Après son accident de moto le 29 juillet 1966, Dylan se retire de la scène pour une brève période. A la fin des années 60, « Lay Lady Lay » (album « Nashville Skyline », 1969), titre originellement prévu pour la B.O du film « Midnight Cowboy », devient un autre standard qui génère de nombreuses reprises (de Cher aux Isley Brothers en passant par Duran Duran). Ce titre offre également à Dylan sa dernière incursion dans le top 10 aux USA (la chanson se classe 7ème).

 

Ces trois chansons sont de simples exemples qui n’illustrent qu’en partie l’impact de la musique et de l’art de Bob Dylan sur  la culture contemporaine. A l’instar d’un Johnny Cash qui a su mélanger les genres musicaux et ainsi asseoir l’idée du « crossover », les chansons de Dylan ont marqué l’histoire du Rock et de la musique Pop dans sa faculté à se réinventer et à explorer de nouveaux horizons.
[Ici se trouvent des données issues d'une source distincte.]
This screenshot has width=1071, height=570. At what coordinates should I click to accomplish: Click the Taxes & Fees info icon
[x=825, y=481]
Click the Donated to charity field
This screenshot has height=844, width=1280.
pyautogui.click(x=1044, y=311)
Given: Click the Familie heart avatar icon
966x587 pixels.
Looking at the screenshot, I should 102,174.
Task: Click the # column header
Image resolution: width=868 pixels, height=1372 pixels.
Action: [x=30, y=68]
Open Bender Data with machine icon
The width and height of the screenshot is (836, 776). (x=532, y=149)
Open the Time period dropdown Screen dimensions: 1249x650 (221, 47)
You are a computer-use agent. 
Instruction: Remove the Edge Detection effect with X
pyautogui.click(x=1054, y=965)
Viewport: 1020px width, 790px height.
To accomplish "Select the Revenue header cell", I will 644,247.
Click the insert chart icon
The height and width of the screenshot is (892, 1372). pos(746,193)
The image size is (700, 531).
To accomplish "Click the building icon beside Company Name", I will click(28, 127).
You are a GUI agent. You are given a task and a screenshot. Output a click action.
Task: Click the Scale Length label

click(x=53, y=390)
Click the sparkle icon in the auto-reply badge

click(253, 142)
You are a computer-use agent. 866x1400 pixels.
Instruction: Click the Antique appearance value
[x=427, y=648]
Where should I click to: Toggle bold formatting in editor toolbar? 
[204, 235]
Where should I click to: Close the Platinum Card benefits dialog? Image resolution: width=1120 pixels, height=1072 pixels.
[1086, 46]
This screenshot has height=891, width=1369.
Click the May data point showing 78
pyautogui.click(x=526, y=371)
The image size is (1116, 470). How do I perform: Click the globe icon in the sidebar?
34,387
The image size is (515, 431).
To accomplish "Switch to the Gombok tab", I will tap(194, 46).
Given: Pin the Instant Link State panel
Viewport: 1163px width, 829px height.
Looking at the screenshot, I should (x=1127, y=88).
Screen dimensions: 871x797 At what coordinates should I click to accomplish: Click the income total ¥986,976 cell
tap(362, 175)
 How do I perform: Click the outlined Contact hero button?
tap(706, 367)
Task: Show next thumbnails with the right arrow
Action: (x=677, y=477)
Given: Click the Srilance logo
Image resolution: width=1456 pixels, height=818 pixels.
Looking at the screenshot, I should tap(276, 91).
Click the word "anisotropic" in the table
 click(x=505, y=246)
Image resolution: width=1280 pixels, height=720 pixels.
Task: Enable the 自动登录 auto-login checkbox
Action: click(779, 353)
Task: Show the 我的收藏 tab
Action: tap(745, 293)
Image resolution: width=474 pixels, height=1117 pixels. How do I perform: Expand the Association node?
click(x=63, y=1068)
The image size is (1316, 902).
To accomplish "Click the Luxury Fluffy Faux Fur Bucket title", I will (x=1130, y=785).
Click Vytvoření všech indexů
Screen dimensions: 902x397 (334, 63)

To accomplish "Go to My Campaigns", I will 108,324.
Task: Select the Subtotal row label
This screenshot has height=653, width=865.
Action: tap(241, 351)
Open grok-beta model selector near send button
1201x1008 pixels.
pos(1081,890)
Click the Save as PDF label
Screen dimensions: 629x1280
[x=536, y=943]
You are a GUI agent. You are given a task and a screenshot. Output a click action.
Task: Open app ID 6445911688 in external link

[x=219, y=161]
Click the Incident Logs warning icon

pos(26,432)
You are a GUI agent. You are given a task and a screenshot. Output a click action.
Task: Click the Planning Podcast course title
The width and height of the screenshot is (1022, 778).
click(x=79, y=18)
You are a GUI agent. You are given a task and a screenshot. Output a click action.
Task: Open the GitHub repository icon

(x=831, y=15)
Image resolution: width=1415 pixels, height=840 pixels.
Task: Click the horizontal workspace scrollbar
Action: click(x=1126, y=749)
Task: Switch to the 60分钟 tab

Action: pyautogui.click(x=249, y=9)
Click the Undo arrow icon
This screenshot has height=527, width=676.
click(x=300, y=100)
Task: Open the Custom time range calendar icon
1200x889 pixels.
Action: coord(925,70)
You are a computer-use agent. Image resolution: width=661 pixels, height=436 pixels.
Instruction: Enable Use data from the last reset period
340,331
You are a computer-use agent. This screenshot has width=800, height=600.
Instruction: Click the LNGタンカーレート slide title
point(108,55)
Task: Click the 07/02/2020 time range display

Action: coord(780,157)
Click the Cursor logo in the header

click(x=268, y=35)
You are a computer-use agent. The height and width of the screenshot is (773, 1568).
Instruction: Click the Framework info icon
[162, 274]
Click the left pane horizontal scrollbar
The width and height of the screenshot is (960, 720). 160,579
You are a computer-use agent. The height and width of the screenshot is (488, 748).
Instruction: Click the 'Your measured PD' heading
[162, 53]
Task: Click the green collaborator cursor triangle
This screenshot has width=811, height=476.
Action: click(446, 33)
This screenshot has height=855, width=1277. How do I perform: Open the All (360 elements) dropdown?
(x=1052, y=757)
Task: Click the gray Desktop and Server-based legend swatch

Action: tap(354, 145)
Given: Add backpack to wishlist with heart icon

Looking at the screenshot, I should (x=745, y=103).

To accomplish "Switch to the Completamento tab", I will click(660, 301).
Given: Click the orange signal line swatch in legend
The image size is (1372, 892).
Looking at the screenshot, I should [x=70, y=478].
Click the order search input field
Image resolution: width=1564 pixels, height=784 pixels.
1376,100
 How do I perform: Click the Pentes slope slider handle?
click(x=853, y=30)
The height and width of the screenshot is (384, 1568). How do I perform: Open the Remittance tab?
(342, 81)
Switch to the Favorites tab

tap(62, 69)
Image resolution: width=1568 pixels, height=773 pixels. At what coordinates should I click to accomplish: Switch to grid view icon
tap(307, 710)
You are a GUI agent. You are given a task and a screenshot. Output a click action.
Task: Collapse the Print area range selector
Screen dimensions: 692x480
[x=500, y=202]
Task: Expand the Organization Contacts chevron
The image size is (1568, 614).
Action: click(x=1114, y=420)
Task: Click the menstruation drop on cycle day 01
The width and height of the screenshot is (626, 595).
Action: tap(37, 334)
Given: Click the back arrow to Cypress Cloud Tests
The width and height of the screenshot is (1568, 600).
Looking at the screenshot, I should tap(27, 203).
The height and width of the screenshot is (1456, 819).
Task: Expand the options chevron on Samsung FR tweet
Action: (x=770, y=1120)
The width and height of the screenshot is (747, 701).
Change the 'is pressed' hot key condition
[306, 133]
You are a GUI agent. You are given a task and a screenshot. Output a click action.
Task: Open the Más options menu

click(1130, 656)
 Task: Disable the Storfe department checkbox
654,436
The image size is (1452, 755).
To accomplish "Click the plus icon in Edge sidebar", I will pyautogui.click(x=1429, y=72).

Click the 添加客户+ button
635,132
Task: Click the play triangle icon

Largement reconnu par le public, il trouve chez ses pairs un respect qui lui permet d’entrer dans le fameux Rock & Roll Hall of Fame (1988) avant de recevoir le légendaire Grammy’s Lifetime Achievement Award (1991), et le prix Pulitzer de musique en 2008. Le chanteur de « George Jackson » (titre de 1971 dédié à un militant noir américain tué lors d’une émeute dans la prison de St Quentin le 21 août 1971) doit sa longévité à l’honnêteté constante de ses textes et de sa musique. En 2006, le public réserve à son album « Modern Times » (clin d’œil au film de Charlie Chaplin) un accueil chaleureux en lui offrant la première place du top albums aux USA (Billboard).

 

Sans cesse sur la route, il continue d’évoluer entre concerts et collaborations avec des artistes de différents horizons (ces dernières années il est apparu sur scène aux côtés de Mark Knoplfler avant d’enregistrer son dernier opus, « Tempest », dans les studios de Jackson Browne).

 

Pour la première fois, l’ensemble de cette œuvre est regroupée dans un coffret de 41 CDs, chaque album étant présenté sous la forme de vinyle « mini replica ». Un double CD complète le tout avec une sélection de Faces B et de titres ne figurant pas sur les albums originaux.

 

Un livret richement illustré et complété de nombreuses notes sert de guide / mode d’emploi à cette carrière dense. Le coffret sera également commercialisé sous la forme d’une clé USB collector en forme d’harmonica. Présentée dans une boite numérotée, cette clé contient tous les albums en formats MP3 et FLAC en plus d’une version électronique du livret. 51 ans après avoir signé son contrat chez Columbia, « The Complete Album Collection Volume 1» célèbre la carrière du dernier troubadour de la musique américaine : bien plus que l’histoire d’un homme, c’est la somme d’un des plus grands poètes de tous les temps.